[Opening DATA RECORDS section]
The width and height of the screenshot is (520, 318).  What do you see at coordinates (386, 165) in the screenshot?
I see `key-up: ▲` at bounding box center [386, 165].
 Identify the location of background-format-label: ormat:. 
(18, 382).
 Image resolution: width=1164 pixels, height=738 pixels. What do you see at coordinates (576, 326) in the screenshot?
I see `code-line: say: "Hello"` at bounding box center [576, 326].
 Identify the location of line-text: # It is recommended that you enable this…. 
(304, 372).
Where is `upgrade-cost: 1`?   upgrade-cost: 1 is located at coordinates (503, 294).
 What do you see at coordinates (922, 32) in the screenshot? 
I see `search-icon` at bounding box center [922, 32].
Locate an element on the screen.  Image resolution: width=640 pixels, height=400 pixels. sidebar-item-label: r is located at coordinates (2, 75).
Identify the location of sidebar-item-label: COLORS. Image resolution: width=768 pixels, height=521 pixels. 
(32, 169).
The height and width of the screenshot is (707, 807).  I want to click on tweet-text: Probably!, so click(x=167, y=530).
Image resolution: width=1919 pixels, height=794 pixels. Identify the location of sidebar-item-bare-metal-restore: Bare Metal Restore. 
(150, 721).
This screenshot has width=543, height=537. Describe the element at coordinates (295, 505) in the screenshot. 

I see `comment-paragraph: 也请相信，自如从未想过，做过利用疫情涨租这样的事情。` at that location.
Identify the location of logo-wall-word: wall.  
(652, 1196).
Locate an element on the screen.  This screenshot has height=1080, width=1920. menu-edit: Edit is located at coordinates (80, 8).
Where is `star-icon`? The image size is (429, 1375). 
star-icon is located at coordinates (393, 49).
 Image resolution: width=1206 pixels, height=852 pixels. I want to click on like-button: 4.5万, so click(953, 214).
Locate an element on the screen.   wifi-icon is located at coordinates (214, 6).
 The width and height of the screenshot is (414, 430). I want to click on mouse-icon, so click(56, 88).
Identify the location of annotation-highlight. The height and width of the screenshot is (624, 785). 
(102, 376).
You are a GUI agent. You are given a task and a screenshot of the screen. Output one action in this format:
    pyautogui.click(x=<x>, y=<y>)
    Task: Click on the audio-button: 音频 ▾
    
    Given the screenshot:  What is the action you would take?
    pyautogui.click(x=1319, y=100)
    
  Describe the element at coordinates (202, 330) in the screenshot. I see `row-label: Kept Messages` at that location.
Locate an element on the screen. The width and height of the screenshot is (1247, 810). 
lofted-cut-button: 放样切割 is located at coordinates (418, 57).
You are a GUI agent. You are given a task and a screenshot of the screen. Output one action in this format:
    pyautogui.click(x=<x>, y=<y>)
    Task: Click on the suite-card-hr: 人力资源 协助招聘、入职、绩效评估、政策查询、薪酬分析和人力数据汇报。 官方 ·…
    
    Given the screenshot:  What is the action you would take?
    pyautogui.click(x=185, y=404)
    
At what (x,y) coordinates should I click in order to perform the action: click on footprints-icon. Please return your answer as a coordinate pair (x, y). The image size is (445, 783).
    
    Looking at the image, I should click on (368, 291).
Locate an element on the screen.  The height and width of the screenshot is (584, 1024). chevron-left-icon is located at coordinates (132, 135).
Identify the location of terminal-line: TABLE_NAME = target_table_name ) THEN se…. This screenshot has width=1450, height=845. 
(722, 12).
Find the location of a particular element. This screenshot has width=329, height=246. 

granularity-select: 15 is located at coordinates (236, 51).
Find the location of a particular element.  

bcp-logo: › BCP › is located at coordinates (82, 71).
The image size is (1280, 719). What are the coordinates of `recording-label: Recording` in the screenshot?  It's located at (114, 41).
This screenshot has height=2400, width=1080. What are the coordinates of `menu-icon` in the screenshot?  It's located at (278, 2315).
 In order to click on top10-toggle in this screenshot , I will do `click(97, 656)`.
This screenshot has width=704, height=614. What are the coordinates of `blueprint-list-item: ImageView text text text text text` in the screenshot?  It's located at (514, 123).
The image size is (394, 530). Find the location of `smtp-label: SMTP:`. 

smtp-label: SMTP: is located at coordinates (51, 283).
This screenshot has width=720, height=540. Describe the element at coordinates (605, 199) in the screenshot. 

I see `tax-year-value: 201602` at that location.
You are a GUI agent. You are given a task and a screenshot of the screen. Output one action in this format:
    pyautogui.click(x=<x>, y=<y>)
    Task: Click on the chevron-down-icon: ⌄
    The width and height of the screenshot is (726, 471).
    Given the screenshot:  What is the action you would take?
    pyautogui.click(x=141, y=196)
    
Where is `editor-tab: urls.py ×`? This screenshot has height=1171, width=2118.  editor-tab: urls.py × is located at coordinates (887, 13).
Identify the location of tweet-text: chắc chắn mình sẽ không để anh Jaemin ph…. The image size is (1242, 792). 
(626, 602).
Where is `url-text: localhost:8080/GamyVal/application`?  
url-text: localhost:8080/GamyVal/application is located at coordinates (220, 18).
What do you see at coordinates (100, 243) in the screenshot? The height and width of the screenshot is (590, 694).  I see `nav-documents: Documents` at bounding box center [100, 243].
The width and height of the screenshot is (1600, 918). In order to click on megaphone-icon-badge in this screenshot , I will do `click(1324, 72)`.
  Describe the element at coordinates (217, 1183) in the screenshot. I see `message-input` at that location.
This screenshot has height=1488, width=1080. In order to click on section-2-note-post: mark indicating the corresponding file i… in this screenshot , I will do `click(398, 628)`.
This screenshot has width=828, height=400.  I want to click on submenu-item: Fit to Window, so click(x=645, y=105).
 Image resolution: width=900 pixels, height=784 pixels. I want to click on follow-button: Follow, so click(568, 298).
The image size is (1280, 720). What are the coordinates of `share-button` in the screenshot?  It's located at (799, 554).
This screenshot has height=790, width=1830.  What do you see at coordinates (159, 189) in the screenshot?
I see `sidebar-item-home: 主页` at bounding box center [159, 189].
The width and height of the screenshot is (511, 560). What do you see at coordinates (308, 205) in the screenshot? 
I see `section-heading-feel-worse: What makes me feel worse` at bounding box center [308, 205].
[Closing DATA RECORDS section]
PROBLEM:
Print every row above verbatim, keeping the original order.

ANSWER TO THE PROBLEM:
The width and height of the screenshot is (520, 318).  What do you see at coordinates (386, 165) in the screenshot?
I see `key-up: ▲` at bounding box center [386, 165].
 Identify the location of background-format-label: ormat:. 
(18, 382).
 Image resolution: width=1164 pixels, height=738 pixels. What do you see at coordinates (576, 326) in the screenshot?
I see `code-line: say: "Hello"` at bounding box center [576, 326].
 Identify the location of line-text: # It is recommended that you enable this…. 
(304, 372).
Where is `upgrade-cost: 1`?   upgrade-cost: 1 is located at coordinates (503, 294).
 What do you see at coordinates (922, 32) in the screenshot? 
I see `search-icon` at bounding box center [922, 32].
Locate an element on the screen.  Image resolution: width=640 pixels, height=400 pixels. sidebar-item-label: r is located at coordinates (2, 75).
Identify the location of sidebar-item-label: COLORS. Image resolution: width=768 pixels, height=521 pixels. 
(32, 169).
The height and width of the screenshot is (707, 807).  I want to click on tweet-text: Probably!, so click(x=167, y=530).
Image resolution: width=1919 pixels, height=794 pixels. Identify the location of sidebar-item-bare-metal-restore: Bare Metal Restore. 
(150, 721).
This screenshot has width=543, height=537. Describe the element at coordinates (295, 505) in the screenshot. 

I see `comment-paragraph: 也请相信，自如从未想过，做过利用疫情涨租这样的事情。` at that location.
Identify the location of logo-wall-word: wall.  
(652, 1196).
Locate an element on the screen.  This screenshot has height=1080, width=1920. menu-edit: Edit is located at coordinates (80, 8).
Where is `star-icon`? The image size is (429, 1375). 
star-icon is located at coordinates (393, 49).
 Image resolution: width=1206 pixels, height=852 pixels. I want to click on like-button: 4.5万, so click(953, 214).
Locate an element on the screen.   wifi-icon is located at coordinates (214, 6).
 The width and height of the screenshot is (414, 430). I want to click on mouse-icon, so click(56, 88).
Identify the location of annotation-highlight. The height and width of the screenshot is (624, 785). 
(102, 376).
You are a GUI agent. You are given a task and a screenshot of the screen. Output one action in this format:
    pyautogui.click(x=<x>, y=<y>)
    Task: Click on the audio-button: 音频 ▾
    
    Given the screenshot:  What is the action you would take?
    pyautogui.click(x=1319, y=100)
    
  Describe the element at coordinates (202, 330) in the screenshot. I see `row-label: Kept Messages` at that location.
Locate an element on the screen. The width and height of the screenshot is (1247, 810). 
lofted-cut-button: 放样切割 is located at coordinates (418, 57).
You are a GUI agent. You are given a task and a screenshot of the screen. Output one action in this format:
    pyautogui.click(x=<x>, y=<y>)
    Task: Click on the suite-card-hr: 人力资源 协助招聘、入职、绩效评估、政策查询、薪酬分析和人力数据汇报。 官方 ·…
    
    Given the screenshot:  What is the action you would take?
    pyautogui.click(x=185, y=404)
    
At what (x,y) coordinates should I click in order to perform the action: click on footprints-icon. Please return your answer as a coordinate pair (x, y). The image size is (445, 783).
    
    Looking at the image, I should click on (368, 291).
Locate an element on the screen.  The height and width of the screenshot is (584, 1024). chevron-left-icon is located at coordinates (132, 135).
Identify the location of terminal-line: TABLE_NAME = target_table_name ) THEN se…. This screenshot has width=1450, height=845. 
(722, 12).
Find the location of a particular element. This screenshot has width=329, height=246. 

granularity-select: 15 is located at coordinates (236, 51).
Find the location of a particular element.  

bcp-logo: › BCP › is located at coordinates (82, 71).
The image size is (1280, 719). What are the coordinates of `recording-label: Recording` in the screenshot?  It's located at (114, 41).
This screenshot has height=2400, width=1080. What are the coordinates of `menu-icon` in the screenshot?  It's located at (278, 2315).
 In order to click on top10-toggle in this screenshot , I will do `click(97, 656)`.
This screenshot has width=704, height=614. What are the coordinates of `blueprint-list-item: ImageView text text text text text` in the screenshot?  It's located at (514, 123).
The image size is (394, 530). Find the location of `smtp-label: SMTP:`. 

smtp-label: SMTP: is located at coordinates (51, 283).
This screenshot has width=720, height=540. Describe the element at coordinates (605, 199) in the screenshot. 

I see `tax-year-value: 201602` at that location.
You are a GUI agent. You are given a task and a screenshot of the screen. Output one action in this format:
    pyautogui.click(x=<x>, y=<y>)
    Task: Click on the chevron-down-icon: ⌄
    The width and height of the screenshot is (726, 471).
    Given the screenshot:  What is the action you would take?
    pyautogui.click(x=141, y=196)
    
Where is `editor-tab: urls.py ×`? This screenshot has height=1171, width=2118.  editor-tab: urls.py × is located at coordinates (887, 13).
Identify the location of tweet-text: chắc chắn mình sẽ không để anh Jaemin ph…. The image size is (1242, 792). 
(626, 602).
Where is `url-text: localhost:8080/GamyVal/application`?  
url-text: localhost:8080/GamyVal/application is located at coordinates (220, 18).
What do you see at coordinates (100, 243) in the screenshot? The height and width of the screenshot is (590, 694).  I see `nav-documents: Documents` at bounding box center [100, 243].
The width and height of the screenshot is (1600, 918). In order to click on megaphone-icon-badge in this screenshot , I will do `click(1324, 72)`.
  Describe the element at coordinates (217, 1183) in the screenshot. I see `message-input` at that location.
This screenshot has height=1488, width=1080. In order to click on section-2-note-post: mark indicating the corresponding file i… in this screenshot , I will do `click(398, 628)`.
This screenshot has width=828, height=400.  I want to click on submenu-item: Fit to Window, so click(x=645, y=105).
 Image resolution: width=900 pixels, height=784 pixels. I want to click on follow-button: Follow, so click(568, 298).
The image size is (1280, 720). What are the coordinates of `share-button` in the screenshot?  It's located at (799, 554).
This screenshot has height=790, width=1830.  What do you see at coordinates (159, 189) in the screenshot?
I see `sidebar-item-home: 主页` at bounding box center [159, 189].
The width and height of the screenshot is (511, 560). What do you see at coordinates (308, 205) in the screenshot? 
I see `section-heading-feel-worse: What makes me feel worse` at bounding box center [308, 205].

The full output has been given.